**EXERCISE**
Quote exactly, and only, the lines from the one with "Show commit checks" through the end of the listing.
===== THE DATA =====
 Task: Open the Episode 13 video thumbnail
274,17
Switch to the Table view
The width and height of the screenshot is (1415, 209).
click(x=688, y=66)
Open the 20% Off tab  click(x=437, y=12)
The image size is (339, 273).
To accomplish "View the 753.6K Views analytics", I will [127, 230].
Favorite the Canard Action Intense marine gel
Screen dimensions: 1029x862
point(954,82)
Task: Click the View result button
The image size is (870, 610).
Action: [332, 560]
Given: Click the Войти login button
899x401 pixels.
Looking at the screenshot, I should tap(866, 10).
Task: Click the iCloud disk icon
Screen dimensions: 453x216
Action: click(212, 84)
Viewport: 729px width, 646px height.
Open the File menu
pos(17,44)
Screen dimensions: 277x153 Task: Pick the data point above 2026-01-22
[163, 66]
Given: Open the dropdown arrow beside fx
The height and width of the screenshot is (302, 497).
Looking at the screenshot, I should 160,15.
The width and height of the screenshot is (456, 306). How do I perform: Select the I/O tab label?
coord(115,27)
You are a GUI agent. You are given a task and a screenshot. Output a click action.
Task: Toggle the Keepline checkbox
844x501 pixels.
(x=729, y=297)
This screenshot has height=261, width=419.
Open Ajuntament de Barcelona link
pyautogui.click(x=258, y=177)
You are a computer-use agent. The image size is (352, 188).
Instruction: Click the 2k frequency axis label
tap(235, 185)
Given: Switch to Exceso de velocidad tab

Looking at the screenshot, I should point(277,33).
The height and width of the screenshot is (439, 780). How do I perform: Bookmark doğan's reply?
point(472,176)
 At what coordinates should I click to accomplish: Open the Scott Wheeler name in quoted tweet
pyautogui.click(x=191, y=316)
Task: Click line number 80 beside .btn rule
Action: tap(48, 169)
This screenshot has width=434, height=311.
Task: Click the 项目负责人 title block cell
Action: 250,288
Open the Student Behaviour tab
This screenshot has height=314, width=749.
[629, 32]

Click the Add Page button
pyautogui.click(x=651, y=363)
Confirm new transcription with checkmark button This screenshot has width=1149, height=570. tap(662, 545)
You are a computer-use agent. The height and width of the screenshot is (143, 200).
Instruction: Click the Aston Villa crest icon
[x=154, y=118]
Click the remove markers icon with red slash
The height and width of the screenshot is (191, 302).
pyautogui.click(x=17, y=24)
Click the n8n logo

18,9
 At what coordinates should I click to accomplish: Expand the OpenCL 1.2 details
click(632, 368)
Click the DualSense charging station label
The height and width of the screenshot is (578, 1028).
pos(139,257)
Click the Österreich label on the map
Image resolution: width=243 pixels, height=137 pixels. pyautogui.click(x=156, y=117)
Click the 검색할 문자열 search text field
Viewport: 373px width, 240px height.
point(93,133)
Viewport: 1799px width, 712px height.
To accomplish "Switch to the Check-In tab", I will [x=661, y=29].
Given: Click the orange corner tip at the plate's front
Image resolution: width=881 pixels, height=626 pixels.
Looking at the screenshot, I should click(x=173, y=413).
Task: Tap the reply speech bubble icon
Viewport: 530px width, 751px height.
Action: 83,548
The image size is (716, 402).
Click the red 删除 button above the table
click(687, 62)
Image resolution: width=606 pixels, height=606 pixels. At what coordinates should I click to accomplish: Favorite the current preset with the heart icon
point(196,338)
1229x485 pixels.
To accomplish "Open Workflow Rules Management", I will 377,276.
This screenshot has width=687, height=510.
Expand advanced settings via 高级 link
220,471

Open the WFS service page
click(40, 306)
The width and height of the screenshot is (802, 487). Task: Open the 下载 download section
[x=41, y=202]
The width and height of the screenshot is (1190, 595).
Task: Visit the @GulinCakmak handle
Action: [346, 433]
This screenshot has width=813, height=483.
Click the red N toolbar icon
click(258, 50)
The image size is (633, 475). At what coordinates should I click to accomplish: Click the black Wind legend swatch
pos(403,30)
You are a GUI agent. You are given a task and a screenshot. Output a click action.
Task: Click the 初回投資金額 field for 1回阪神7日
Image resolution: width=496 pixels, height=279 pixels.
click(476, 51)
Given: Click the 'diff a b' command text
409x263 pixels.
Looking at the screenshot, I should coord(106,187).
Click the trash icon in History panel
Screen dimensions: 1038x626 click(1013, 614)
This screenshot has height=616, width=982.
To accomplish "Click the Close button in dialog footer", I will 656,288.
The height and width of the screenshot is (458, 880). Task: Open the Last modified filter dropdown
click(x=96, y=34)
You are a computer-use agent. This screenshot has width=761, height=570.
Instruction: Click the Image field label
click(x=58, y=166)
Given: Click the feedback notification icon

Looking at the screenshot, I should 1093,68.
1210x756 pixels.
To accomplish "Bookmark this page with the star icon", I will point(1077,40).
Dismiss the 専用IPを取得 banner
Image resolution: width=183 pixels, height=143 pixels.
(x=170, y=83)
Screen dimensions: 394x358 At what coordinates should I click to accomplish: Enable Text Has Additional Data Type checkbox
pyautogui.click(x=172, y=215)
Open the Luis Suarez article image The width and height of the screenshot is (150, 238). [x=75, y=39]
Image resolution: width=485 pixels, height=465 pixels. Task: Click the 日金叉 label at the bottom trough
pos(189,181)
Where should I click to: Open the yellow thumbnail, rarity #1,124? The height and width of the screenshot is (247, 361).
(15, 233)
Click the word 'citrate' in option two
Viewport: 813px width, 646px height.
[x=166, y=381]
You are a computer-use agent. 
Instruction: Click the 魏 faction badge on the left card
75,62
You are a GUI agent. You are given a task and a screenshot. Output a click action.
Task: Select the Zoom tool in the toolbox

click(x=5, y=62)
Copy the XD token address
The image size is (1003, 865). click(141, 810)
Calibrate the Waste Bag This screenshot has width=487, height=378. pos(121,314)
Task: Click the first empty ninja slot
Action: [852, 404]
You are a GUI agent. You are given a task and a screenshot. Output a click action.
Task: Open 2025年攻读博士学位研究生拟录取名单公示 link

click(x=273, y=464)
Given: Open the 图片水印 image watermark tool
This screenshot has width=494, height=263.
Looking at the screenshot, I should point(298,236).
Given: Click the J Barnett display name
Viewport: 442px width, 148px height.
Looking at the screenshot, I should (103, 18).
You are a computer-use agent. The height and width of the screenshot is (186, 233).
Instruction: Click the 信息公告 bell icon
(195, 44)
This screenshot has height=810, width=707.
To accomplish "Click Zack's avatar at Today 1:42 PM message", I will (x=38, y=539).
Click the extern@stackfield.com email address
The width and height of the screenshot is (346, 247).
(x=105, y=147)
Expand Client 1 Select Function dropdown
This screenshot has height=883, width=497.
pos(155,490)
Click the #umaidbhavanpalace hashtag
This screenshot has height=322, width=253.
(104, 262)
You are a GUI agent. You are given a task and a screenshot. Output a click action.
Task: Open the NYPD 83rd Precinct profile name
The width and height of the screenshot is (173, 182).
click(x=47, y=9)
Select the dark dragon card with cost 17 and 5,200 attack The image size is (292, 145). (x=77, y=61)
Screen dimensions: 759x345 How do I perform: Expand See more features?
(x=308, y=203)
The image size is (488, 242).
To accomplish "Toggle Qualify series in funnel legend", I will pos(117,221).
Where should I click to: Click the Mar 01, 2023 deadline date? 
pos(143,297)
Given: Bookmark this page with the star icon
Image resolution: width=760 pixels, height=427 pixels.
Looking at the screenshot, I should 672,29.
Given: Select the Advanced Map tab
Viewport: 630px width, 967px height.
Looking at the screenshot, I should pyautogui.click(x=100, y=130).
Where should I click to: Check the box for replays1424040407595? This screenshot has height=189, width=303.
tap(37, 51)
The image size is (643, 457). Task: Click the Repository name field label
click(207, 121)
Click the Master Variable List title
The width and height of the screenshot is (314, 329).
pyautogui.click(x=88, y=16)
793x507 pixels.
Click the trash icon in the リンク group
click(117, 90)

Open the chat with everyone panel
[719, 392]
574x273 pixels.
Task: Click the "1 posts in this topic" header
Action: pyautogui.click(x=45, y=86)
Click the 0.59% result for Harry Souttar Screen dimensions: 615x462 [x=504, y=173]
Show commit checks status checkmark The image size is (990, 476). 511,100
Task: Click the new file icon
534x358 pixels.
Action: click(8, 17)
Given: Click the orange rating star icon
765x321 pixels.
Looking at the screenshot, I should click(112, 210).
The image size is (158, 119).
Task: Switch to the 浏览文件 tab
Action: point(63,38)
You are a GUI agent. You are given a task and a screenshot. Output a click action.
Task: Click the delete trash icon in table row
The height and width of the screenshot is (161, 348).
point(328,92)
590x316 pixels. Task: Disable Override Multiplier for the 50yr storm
=====
**SOLUTION**
Show commit checks status checkmark The image size is (990, 476). 511,100
Task: Click the new file icon
534x358 pixels.
Action: click(8, 17)
Given: Click the orange rating star icon
765x321 pixels.
Looking at the screenshot, I should click(112, 210).
The image size is (158, 119).
Task: Switch to the 浏览文件 tab
Action: point(63,38)
You are a GUI agent. You are given a task and a screenshot. Output a click action.
Task: Click the delete trash icon in table row
The height and width of the screenshot is (161, 348).
point(328,92)
590x316 pixels. Task: Disable Override Multiplier for the 50yr storm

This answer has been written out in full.